O escritor Nildo Lage reconhece que ‘‘A cultura de um povo é o seu maior patrimônio. Preserva-lá é resgatar a história, perpetuar valores, é permitir que as novas gerações não vivam sob as trevas do anonimato’’. No entanto, isto não é constatado no cenário atual do país. E a problemática persiste inerentemente no desmazelo por parte da sociedade e,também, na falta de incentivos governamentais.

Em primeiro lugar, vale ressaltar os fatores colaborativos para a constância do problema. De acordo com o sociólogo Stuart Hall, o processo de interconexão criou um sentimento de instabilidade na identidade moderna, visto que o indivíduo passou a se distanciar da própria cultura. Com o advento da globalização, a massa social foi expandindo seus desejos e opiniões e, fora conhecendo culturas e lugares novos, o que implica em um distanciamento de sua real paridade bem como no descaso relacionado à cultura natural; o que resulta em um desprezo ligado ao patrimônio histórico cultural da pátria original.

Por conseguinte, soma-se a incapacidade do Estado em preservar os bens instrutivos do país. O poder público tem como dever, minimizar danos causados pela população e punir infratores que corrompem com a resguarda memorável. Consoante a isto, a Constituição Federal Brasileira afirma que o regime político, com a colaboração da comunidade, deve promover e proteger o legado histórico nacional. Entretanto, nem sempre o que dita a Constituição é executado, uma vez que diante do jornal digital Folha de São Paulo, desde 1997 o patrimônio educacional sofre com a degradação cultural.
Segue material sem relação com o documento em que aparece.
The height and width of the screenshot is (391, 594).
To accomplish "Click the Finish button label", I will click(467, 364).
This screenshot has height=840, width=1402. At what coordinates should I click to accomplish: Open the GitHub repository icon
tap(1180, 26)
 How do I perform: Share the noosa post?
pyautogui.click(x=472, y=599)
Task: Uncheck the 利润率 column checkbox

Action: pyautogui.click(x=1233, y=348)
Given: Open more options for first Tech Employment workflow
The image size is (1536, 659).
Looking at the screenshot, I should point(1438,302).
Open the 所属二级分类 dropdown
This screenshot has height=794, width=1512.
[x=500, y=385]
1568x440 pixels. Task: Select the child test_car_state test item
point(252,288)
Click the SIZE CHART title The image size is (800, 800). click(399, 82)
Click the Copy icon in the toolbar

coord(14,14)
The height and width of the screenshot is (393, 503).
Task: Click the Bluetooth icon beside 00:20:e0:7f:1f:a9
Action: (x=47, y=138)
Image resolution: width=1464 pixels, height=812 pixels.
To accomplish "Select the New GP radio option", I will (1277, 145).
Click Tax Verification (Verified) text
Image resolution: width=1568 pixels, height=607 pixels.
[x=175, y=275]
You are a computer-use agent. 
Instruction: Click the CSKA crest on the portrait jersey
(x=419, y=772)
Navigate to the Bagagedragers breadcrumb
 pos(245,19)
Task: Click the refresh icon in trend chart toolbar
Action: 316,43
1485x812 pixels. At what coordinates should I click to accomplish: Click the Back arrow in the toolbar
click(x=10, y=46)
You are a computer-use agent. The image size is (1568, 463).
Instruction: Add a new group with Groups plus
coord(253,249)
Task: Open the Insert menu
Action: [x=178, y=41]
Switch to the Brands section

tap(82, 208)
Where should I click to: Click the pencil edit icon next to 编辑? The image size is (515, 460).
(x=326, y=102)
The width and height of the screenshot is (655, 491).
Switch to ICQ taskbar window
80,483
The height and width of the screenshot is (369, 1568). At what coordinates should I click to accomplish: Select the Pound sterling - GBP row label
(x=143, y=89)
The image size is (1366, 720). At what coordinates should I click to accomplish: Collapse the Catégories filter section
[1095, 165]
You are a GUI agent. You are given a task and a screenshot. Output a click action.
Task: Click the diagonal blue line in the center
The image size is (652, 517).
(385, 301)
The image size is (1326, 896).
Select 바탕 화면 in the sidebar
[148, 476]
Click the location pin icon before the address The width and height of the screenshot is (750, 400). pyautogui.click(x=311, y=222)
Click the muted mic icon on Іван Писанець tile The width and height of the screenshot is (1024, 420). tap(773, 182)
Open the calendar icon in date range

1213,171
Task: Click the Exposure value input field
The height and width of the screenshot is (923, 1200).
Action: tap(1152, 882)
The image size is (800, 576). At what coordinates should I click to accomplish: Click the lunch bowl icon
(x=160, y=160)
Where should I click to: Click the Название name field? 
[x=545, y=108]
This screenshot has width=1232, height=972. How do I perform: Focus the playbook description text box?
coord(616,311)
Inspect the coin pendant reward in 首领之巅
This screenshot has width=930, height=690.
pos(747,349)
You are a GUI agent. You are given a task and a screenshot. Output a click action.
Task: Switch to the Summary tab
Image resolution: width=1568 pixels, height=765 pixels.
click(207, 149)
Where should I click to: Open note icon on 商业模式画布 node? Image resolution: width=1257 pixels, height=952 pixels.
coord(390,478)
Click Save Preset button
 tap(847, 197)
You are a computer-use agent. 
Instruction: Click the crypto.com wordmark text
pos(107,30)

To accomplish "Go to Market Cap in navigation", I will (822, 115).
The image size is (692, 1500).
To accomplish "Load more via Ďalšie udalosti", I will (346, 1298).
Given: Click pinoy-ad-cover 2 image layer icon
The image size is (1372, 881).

Por tal prerrogativa, cabe aos órgãos públicos, em específico o Ministério da Cultura juntamente ao Ministério da Cidadania, palestras em locais de acesso social, com historiadores e sociólogos, a fim de salientar a valorização cultural e fomentar sua preservação por meio da apropriação. De resto, urge que o Ministério da Educação- ramo do Estado responsável pela formação civil- insira, desde a tenra idade, aulas e atividades, de cunho obrigatório que invistam na construção patriarcal do cidadão, de modo que o senso cultural objetivo seja tangido e, o pensamento de Nildo Lage seja símil.